6.1. In estrema sintesi ad avviso della società ricorrente la Corte territoriale avrebbe errato nel non valutare che il certificato medico del medico curante non solo era stato tardivamente prodotto ma risultava rilasciato ad oltre sette giorni di distanza dall’ultimo giorno di malattia coperto dal precedente certificato medico con una valutazione ex post eseguita sulla base delle dichiarazioni rese al medico dal lavoratore. Deduce allora che, analogamente a quanto già ritenuto da questa Corte con la sentenza n. 15226 del 2016 già richiamata in appello, il medico non avrebbe potuto certificare retroattivamente la patologia e per tale aspetto denuncia sia un vizio motivazionale che la violazione delle disposizioni richiamate in tema di prova.

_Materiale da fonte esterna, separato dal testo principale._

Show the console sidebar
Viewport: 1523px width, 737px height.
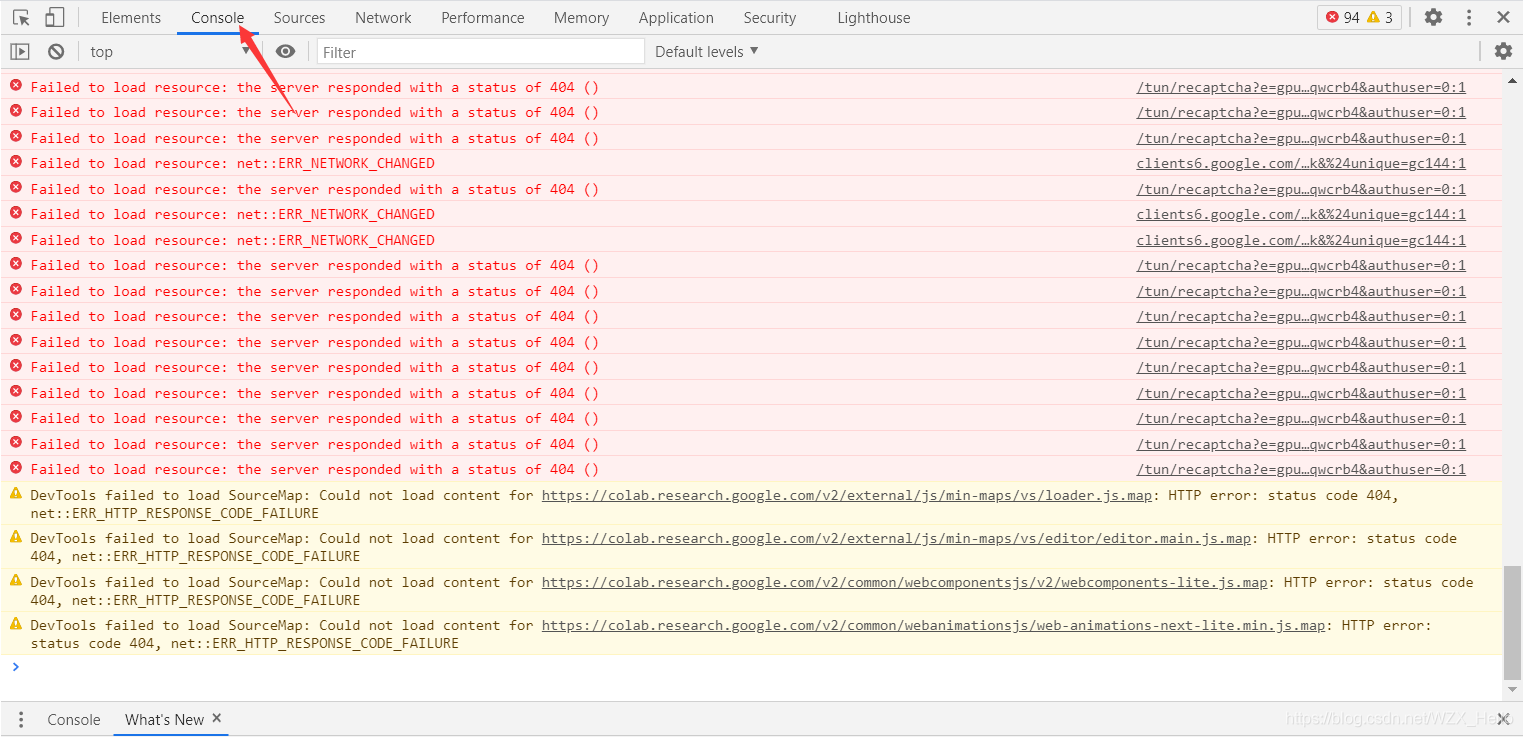coord(20,51)
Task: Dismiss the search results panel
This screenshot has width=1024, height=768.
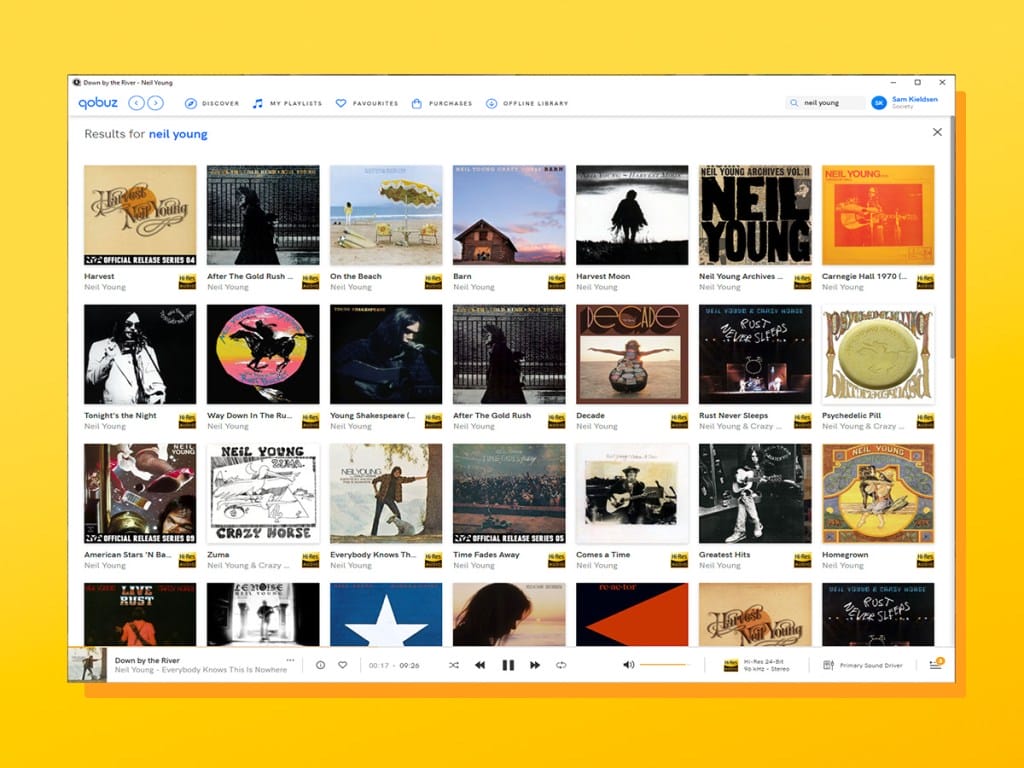Action: 937,131
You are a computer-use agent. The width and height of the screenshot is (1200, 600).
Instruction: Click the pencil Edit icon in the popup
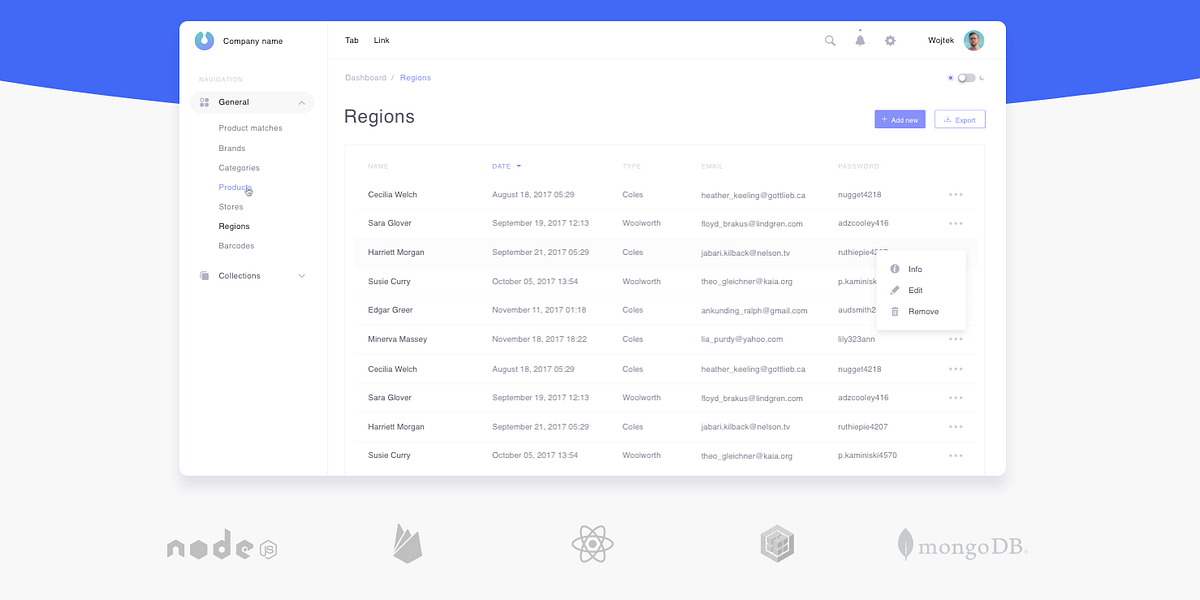point(895,290)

7. Le due censure sono inammissibili sotto vari profili.

7.1. Da un canto, e per quanto riguarda specificatamente il denunciato vizio di motivazione oggi ammissibile nei limiti ristretti dettati dall’art. 360 primo comma n. 5 nel testo attualmente vigente, la censura più che denunciare l’omesso esame di un fatto decisivo finisce per prospettare una diversa ricostruzione del fatto ( il tardivo rilascio ella certificazione da parte del medico curante) che invece è stato preso in considerazione dal giudice di appello che ne ha ritenuto l’irrilevanza valutando sia l’aspetto della responsabilità che il medico si assume nell’attestare l’esistenza di determinate condizioni di salute sia la specifica natura dell’affezione riscontrata sia la storia clinica del lavoratore. Si tratta di valutazione dei fatti, tutti esaminati, che è rimessa alla esclusiva competenza del giudice di merito.

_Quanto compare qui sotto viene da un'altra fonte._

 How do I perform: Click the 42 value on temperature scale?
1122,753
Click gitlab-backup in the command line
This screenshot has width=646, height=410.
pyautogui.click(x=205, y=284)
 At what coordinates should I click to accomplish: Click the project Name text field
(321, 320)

7.2. Quanto alla denunciata violazione degli artt. 115 e 116 c.p.c. è appena il caso di rammentare che il principio del libero convincimento, posto a fondamento degli artt. 115 e 116 c.p.c., opera interamente sul piano dell’apprezzamento di merito, insindacabile in sede di legittimità. La denuncia della violazione delle predette regole da parte del giudice di merito non configura un vizio di violazione o falsa applicazione di norme processuali, sussumibile nella fattispecie di cui all’art. 360, comma 1 , n. 4, c.p.c., bensì un errore di fatto che va censurato nei limiti consentiti dall’art. 360, comma 8 1, n. 5, c.p.c. (cfr. Cass. 12/10/2021 n. 27847). Non può porsi una censura relativa alla violazione e falsa applicazione degli artt. 115 e 116 c.p.c. per una erronea valutazione del materiale istruttorio compiuta dal giudice di merito. Tale violazione può essere ravvisata solo se si alleghi che quest’ultimo abbia posto a base della decisione prove non dedotte dalle parti, ovvero disposte d’ufficio al di fuori dei limiti legali ovvero abbia disatteso, valutandole secondo il suo prudente apprezzamento, delle prove legali, o ancora abbia considerato come facenti piena prova, recependoli senza apprezzamento critico, elementi di prova soggetti invece a valutazione (cfr. Cass 12/10/2021 n. 27847, 30/09/2020 n. 20867 v. anche Cass. 01/03/2022 n. 6774 e già Cass. n. 27000 del 2016).

8. In conclusione, per le ragioni esposte, il ricorso deve essere rigettato. Le spese seguono la soccombenza e sono liquidate in dispositivo. Ai sensi dell’art. 13 comma 1 quater del d.P.R. n. 115 del 2002 va dato atto della sussistenza dei presupposti processuali per il versamento da parte della ricorrente dell’ulteriore importo a titolo di contributo unificato pari a quello previsto per il ricorso a norma dell’art. 13 comma 1 bis del citato d.P.R., se dovuto.

P.Q.M.

Rigetta il ricorso.

Condanna la ricorrente al pagamento delle spese del giudizio di legittimità che si liquidano in € 5.000,00 per compensi professionali, € 200,00 per esborsi, 15% per spese forfetarie oltre agli accessori dovuti per legge.

Ai sensi dell’art. 13 comma 1 quater del d.P.R. n. 115 del 2002 dà atto della sussistenza dei presupposti processuali per il versamento da parte della ricorrente dell’ulteriore importo a titolo di contributo unificato pari a quello previsto per il ricorso a norma dell’art.13 comma 1 bis del citato d.P.R., se dovuto.